In relation to the first reason of the LEC, the Court of Appeal held that the test from Dillon, where there had been no offer of compromise, was not the test as to whether the Court should order “otherwise” under Rule 42.15(2). The Court of Appeal did not address the other reasons for the LEC’s costs decision as there had been a “vitiating error” in the exercise of the costs discretion by the primary judge.

However, the Court of Appeal still held that the Court should exercise its discretion to order “otherwise” than as provided for by Rule 42.15(2). In so holding, the Court proceeded on the basis that the Applicant had conducted the litigation reasonably (an unchallenged factual finding by the primary judge). Leeming JA held [at 103]:

There is a difficulty in applying offers of compromise to compensation proceedings in Class 3 of the jurisdiction of the Land and Environment Court. The ordinary rule that costs follow the event, which underlies the making and acceptance of offers of compromise in most proceedings, does not apply. Instead, an applicant will have been dispossessed of an interest in land, and ordinarily, if he, she or it acts reasonably, is entitled to a favourable costs order. Because the starting point is different, it is necessary to consider whether a different approach ought to be taken to effectuate the purpose of an offer of compromise. For it would distort the ordinary operation of offers of compromise to permit the acquiring authority to make a low offer of compromise and cause the applicant to have to run the risk of a large adverse costs order, especially where as here there was essentially a binary issue as to construction. (emphasis added)

On this basis, Leeming JA held [104:

...the appropriate way to give force to the evident purpose of an offer of compromise, in a jurisdiction where the dispossessed plaintiff who litigates reasonably is ordinarily entitled to costs, is in the present case for the Trust to obtain its costs of the proceedings up to and including 13 February 2013, but that there be no order thereafter, with the intention that the parties bear their own costs.


In any litigation, making a genuine and early offer of compromise is good practice. In Class 3 compensation proceedings, a different approach to the consequences of making an offer of compromise applies.
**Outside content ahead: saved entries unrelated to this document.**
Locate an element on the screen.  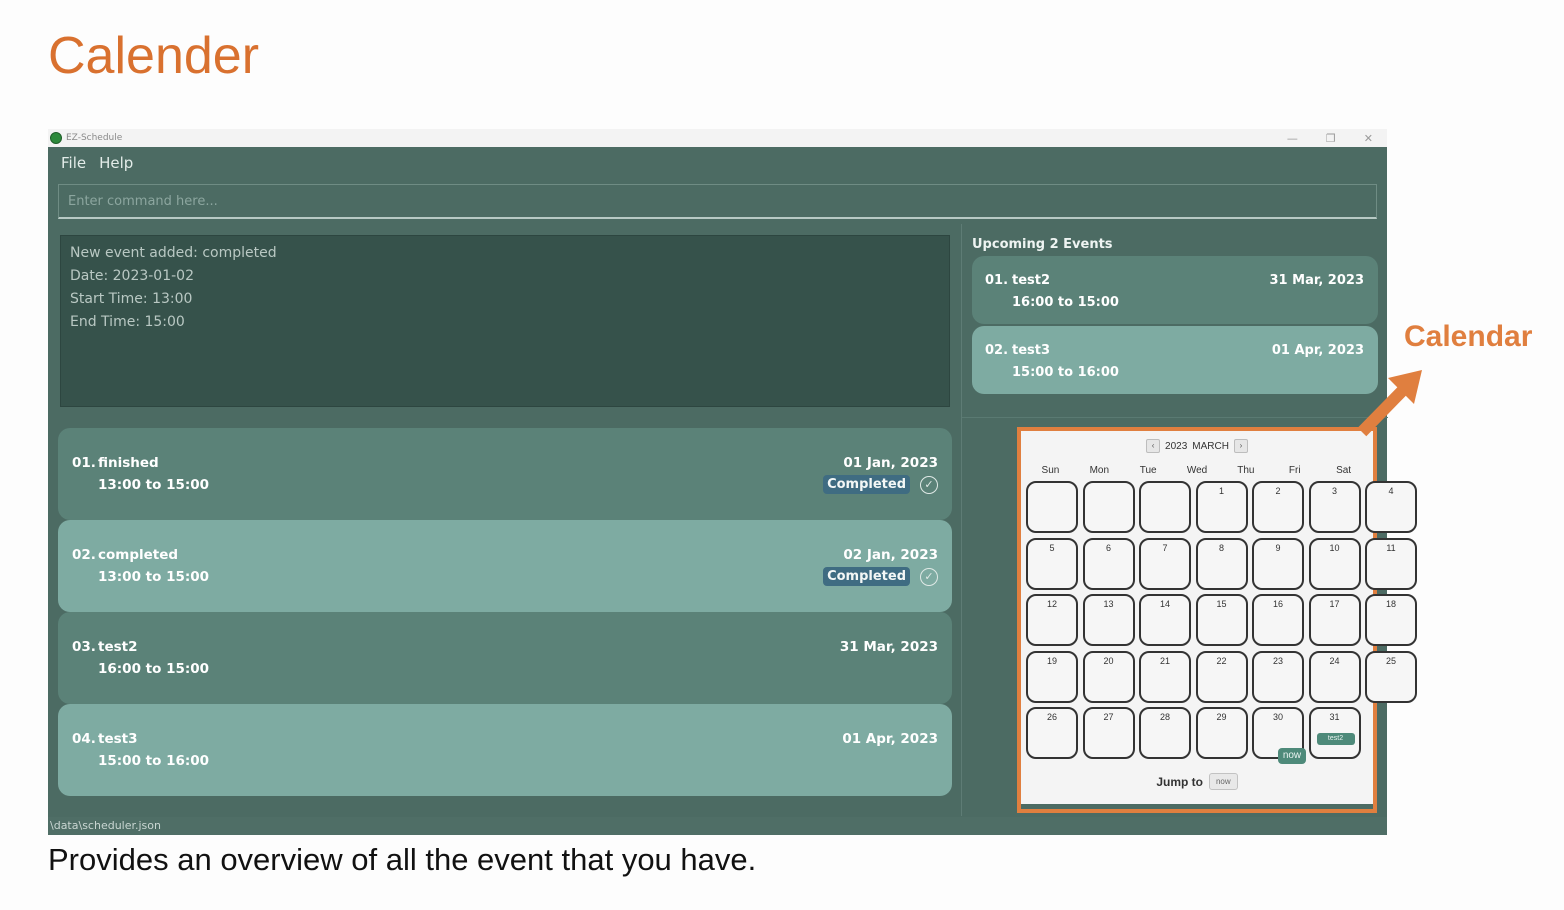
calendar-day-cell: 25 is located at coordinates (1391, 676).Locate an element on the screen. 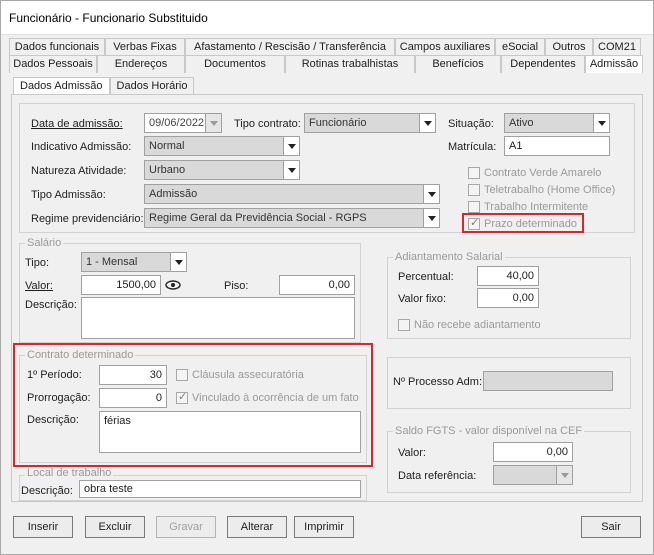  valor-fixo-label: Valor fixo: is located at coordinates (422, 299).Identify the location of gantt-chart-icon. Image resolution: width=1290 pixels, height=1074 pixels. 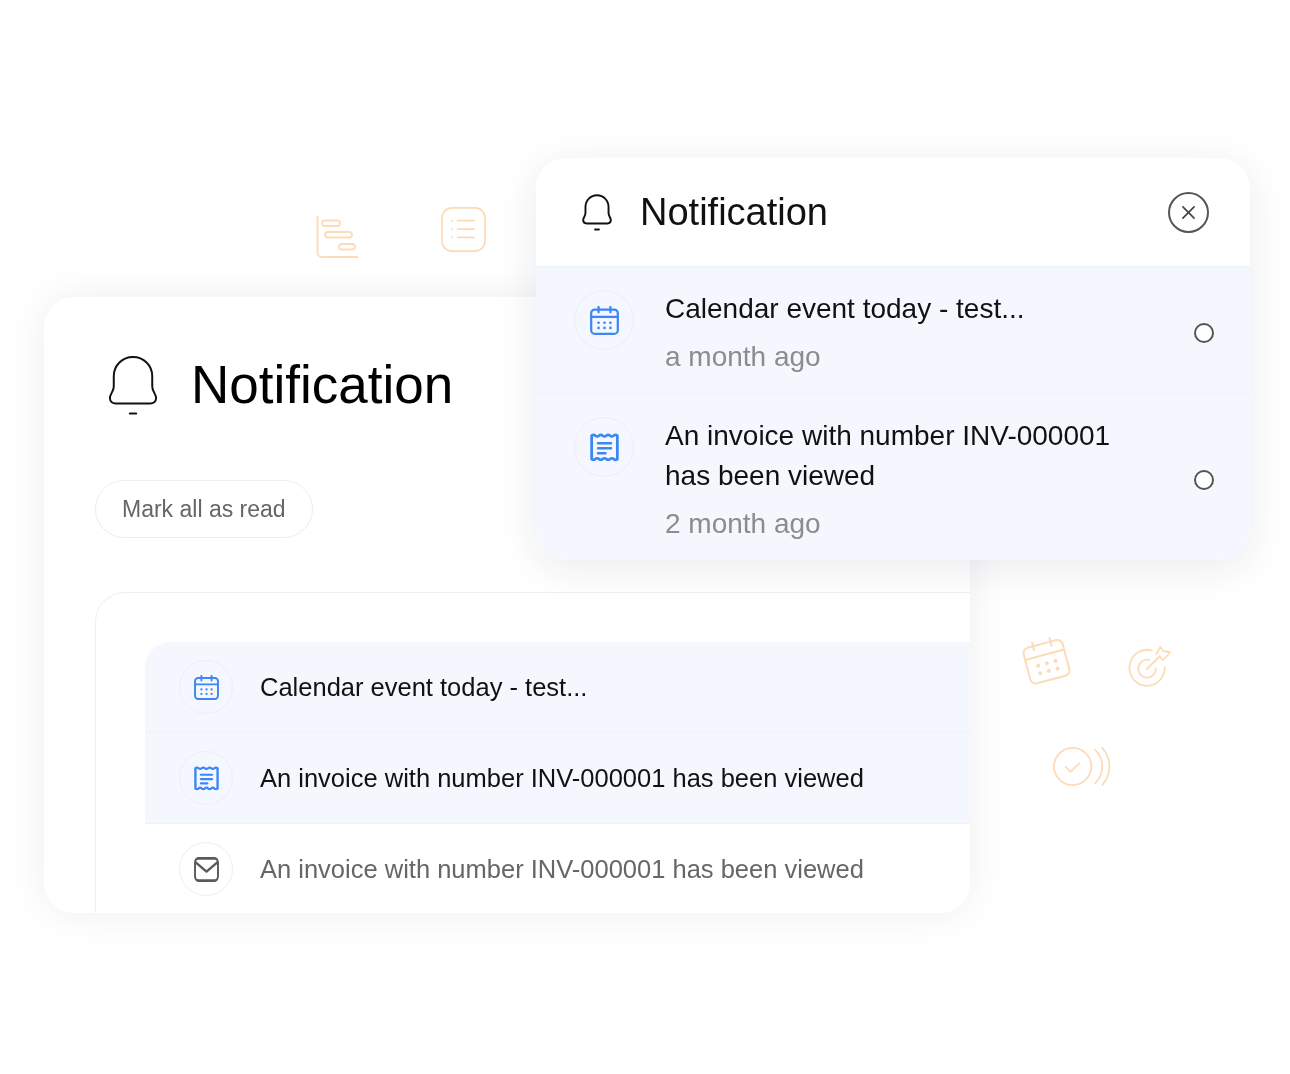
(337, 237).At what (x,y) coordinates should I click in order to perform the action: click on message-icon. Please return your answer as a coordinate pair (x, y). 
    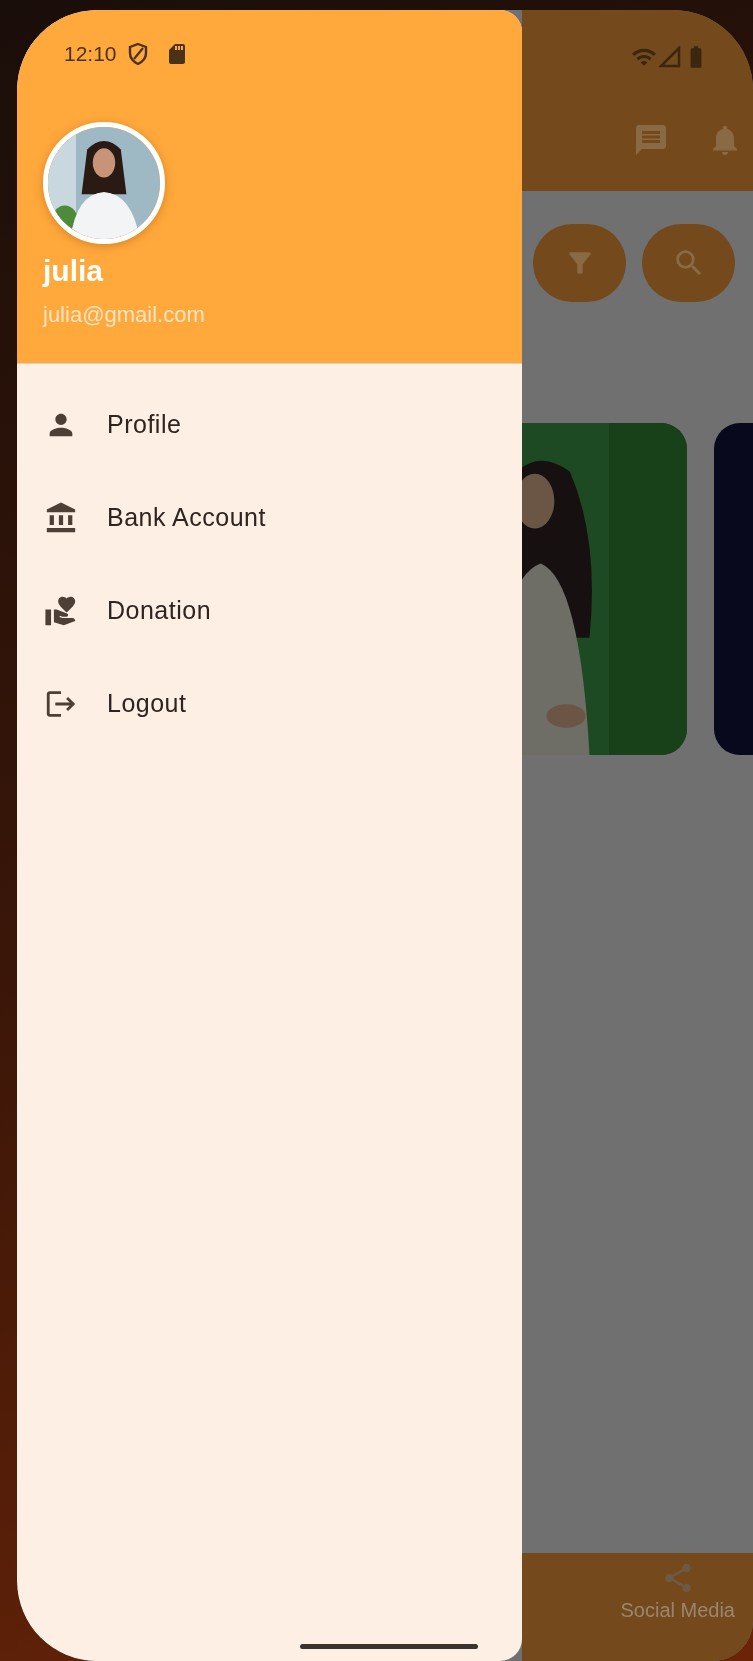
    Looking at the image, I should click on (651, 140).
In the Tempe decision, the Court has clarified that an acquiring authority will not be entitled to its indemnity costs if it makes an offer which is not accepted and judgment no more favourable to a land owner is obtained, provided the land owner has litigated reasonably.

However, a reasonable and genuine offer, made in accordance with the UCPR, which is more favourable to a land owner than the Court’s ultimate determination of compensation should save an acquiring authority from having to pay the land owner’s litigation costs on and from the date of the offer. Such costs can be substantial, particularly in complex litigation. The difficulty which acquiring authorities face when determining the quantum of an offer of compromise is that commercial considerations alone (ie. the costs of pursing litigation to completion vs increasing the compensation offered to seek to settle proceedings) cannot guide the quantum of an offer of compromise. From a probity perspective, acquiring authorities must have expert evidence available to support the quantum of any offer of compromise which is made. Where such expert evidence does not exist, progressing the matter to hearing may be the only option available.